── Stored data

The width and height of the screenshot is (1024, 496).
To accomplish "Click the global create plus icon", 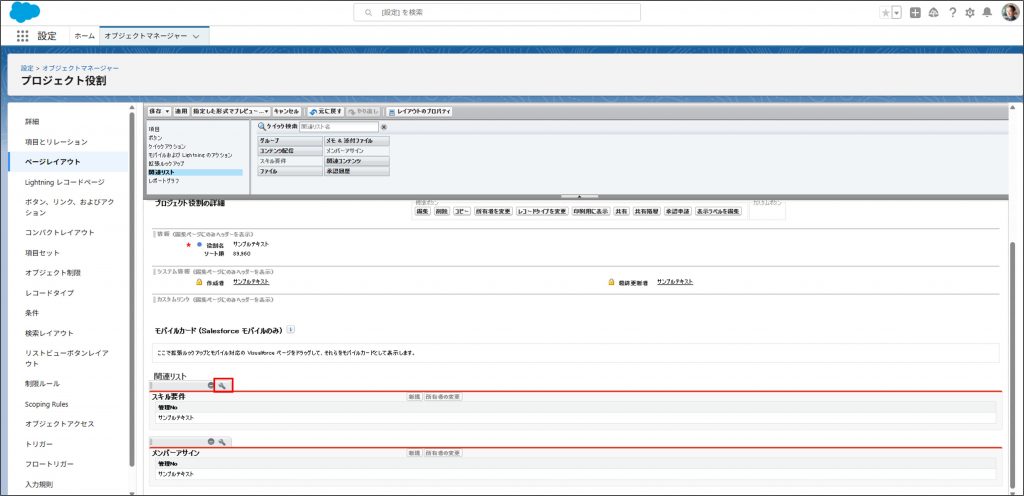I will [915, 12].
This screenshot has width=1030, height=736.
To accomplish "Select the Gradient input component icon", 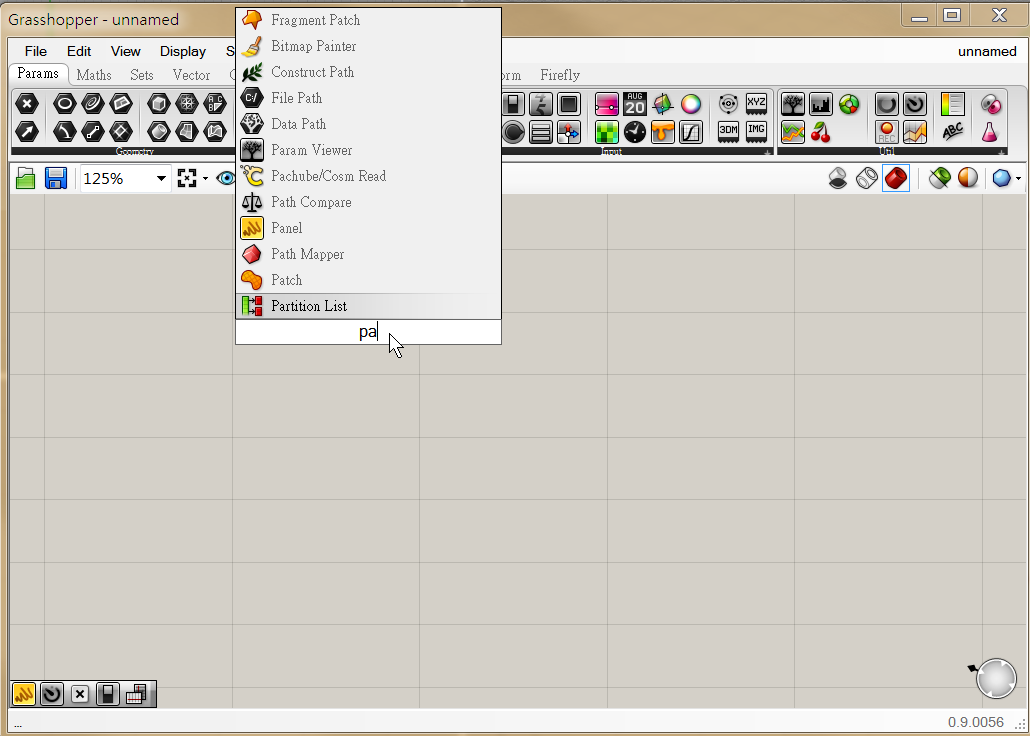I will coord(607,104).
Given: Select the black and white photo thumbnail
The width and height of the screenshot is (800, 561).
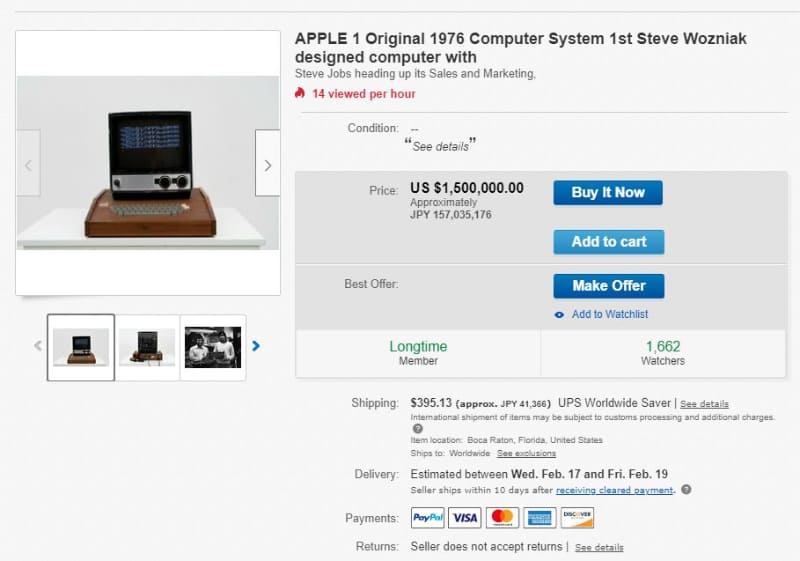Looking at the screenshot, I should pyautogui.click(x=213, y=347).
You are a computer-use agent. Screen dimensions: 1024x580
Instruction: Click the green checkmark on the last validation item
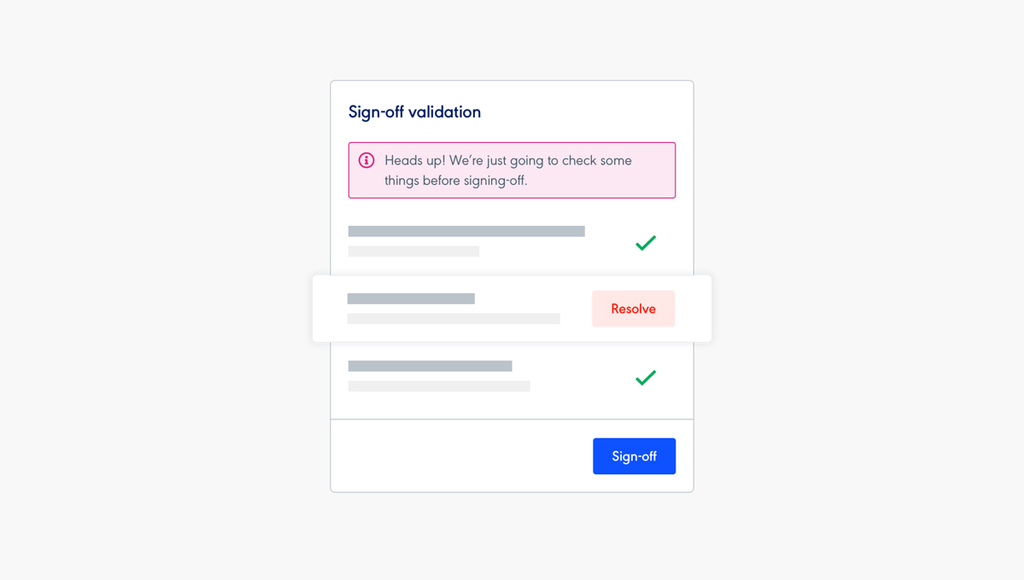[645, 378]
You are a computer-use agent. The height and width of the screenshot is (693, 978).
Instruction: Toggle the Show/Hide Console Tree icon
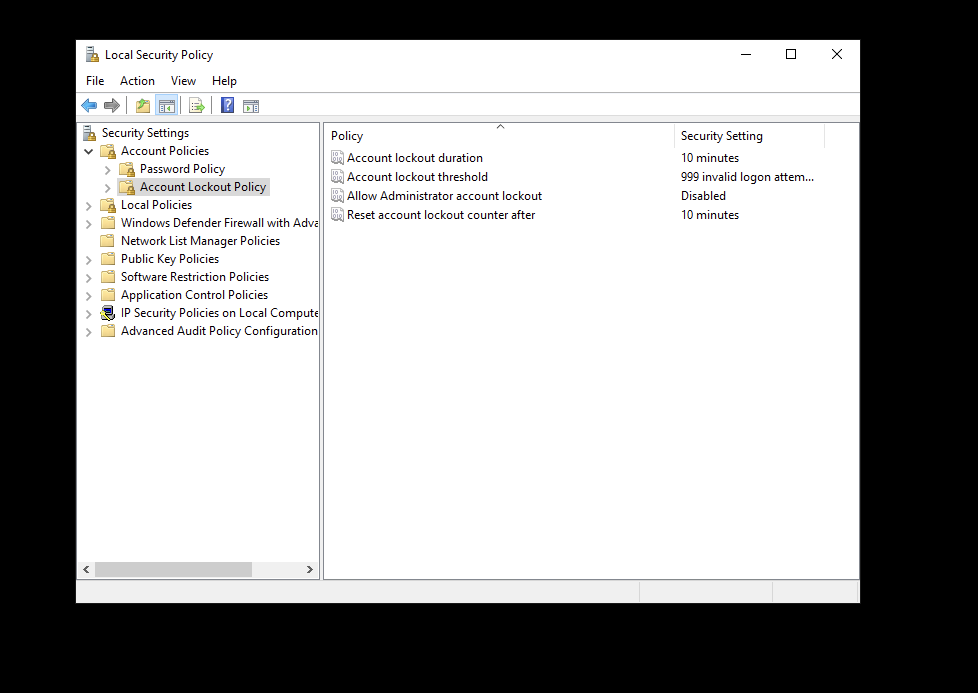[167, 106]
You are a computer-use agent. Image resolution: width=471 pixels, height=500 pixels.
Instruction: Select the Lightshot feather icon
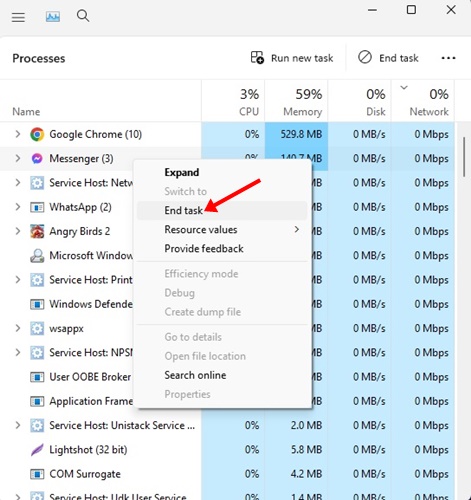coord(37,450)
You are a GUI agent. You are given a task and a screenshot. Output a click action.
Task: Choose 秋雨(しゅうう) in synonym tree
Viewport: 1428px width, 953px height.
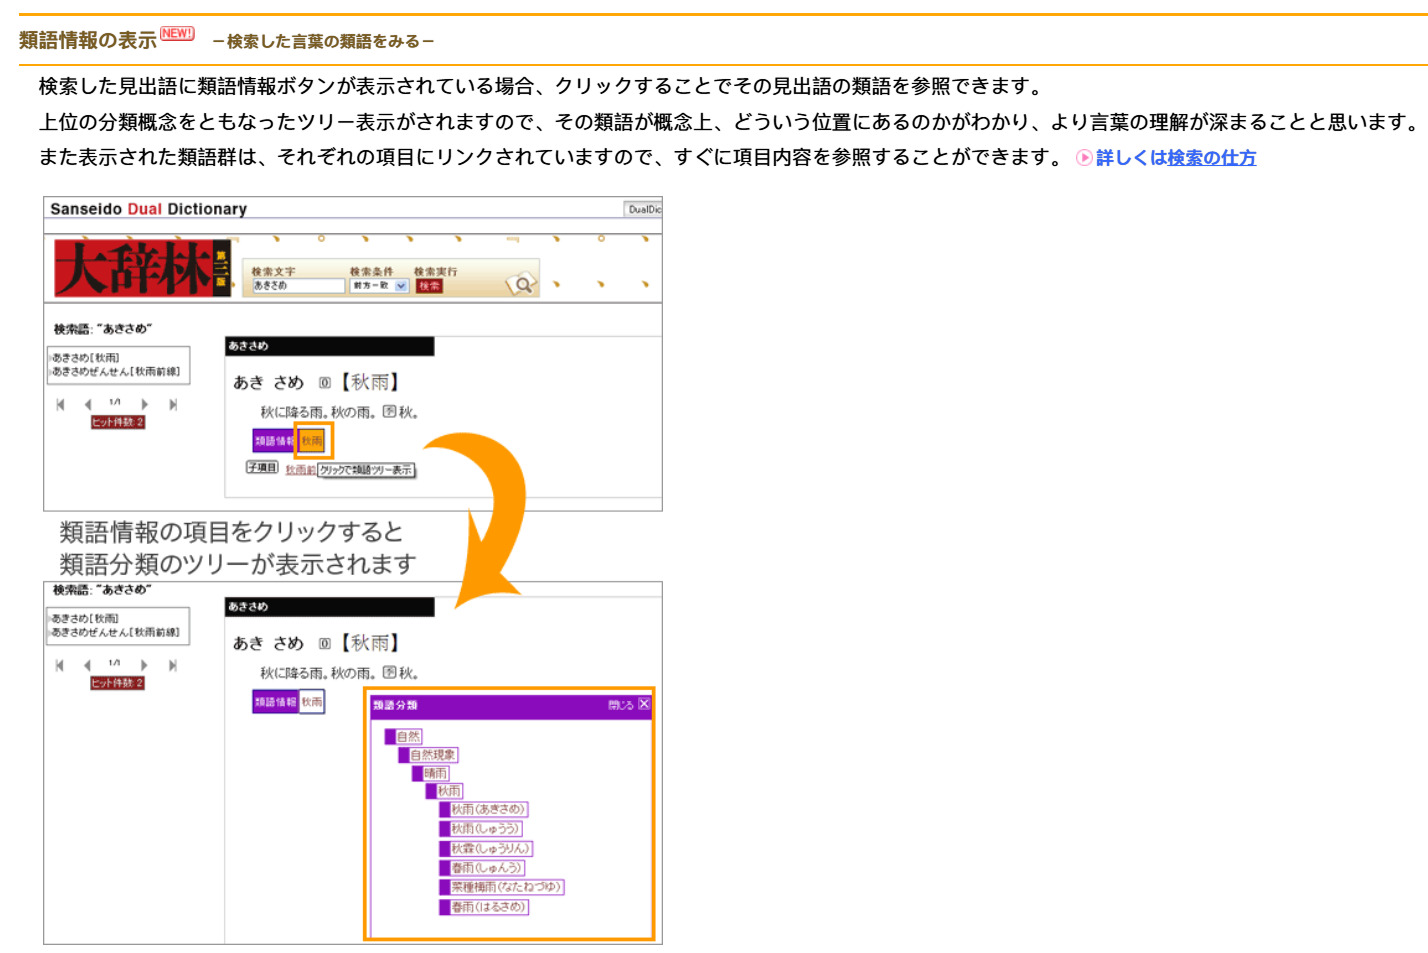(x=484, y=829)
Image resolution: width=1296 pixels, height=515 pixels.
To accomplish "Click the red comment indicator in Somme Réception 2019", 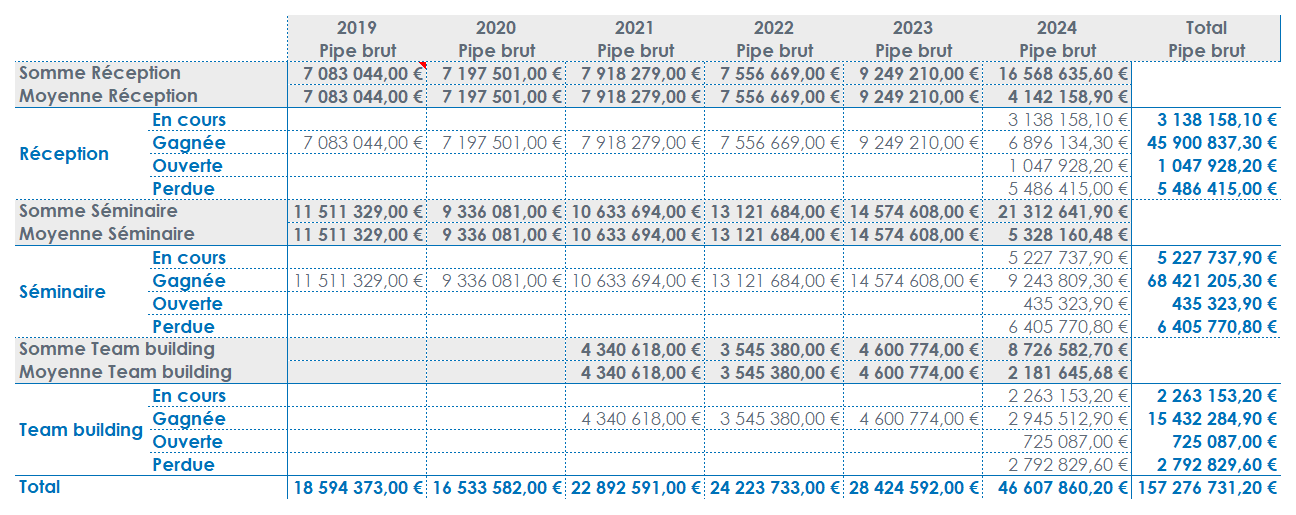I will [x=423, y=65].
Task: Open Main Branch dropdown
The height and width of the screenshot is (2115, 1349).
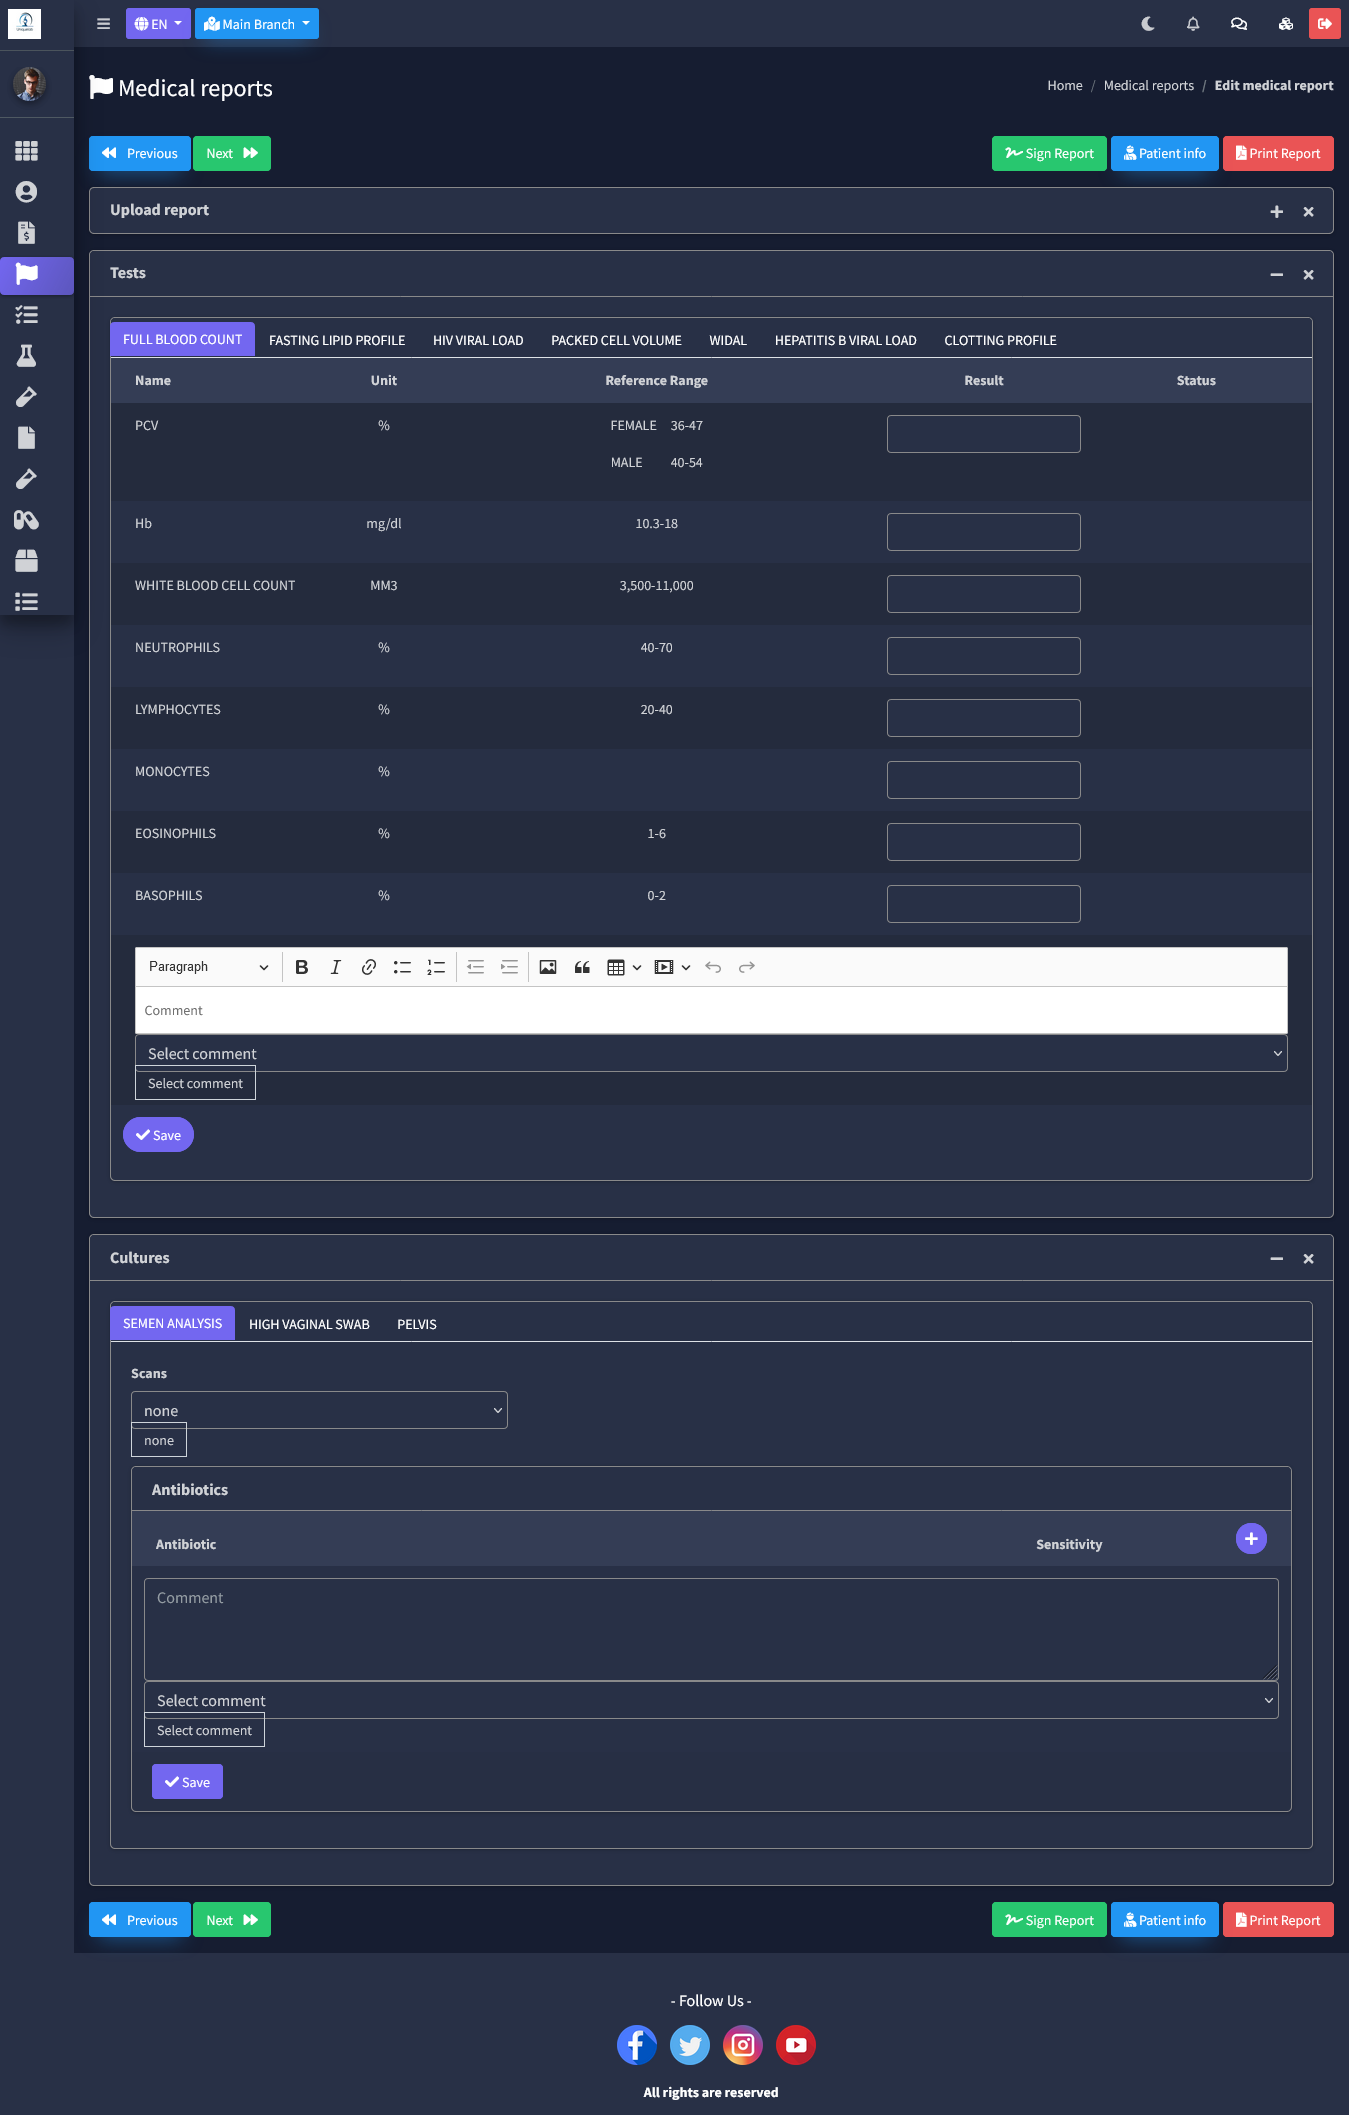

────

**What you have to do**
Scan the data above for the word "Image". Copy every line in which it is found.

**Solution to this problem**
You are a computer-use agent. Image resolution: width=471 pixels, height=500 pixels.
Image resolution: width=1296 pixels, height=515 pixels.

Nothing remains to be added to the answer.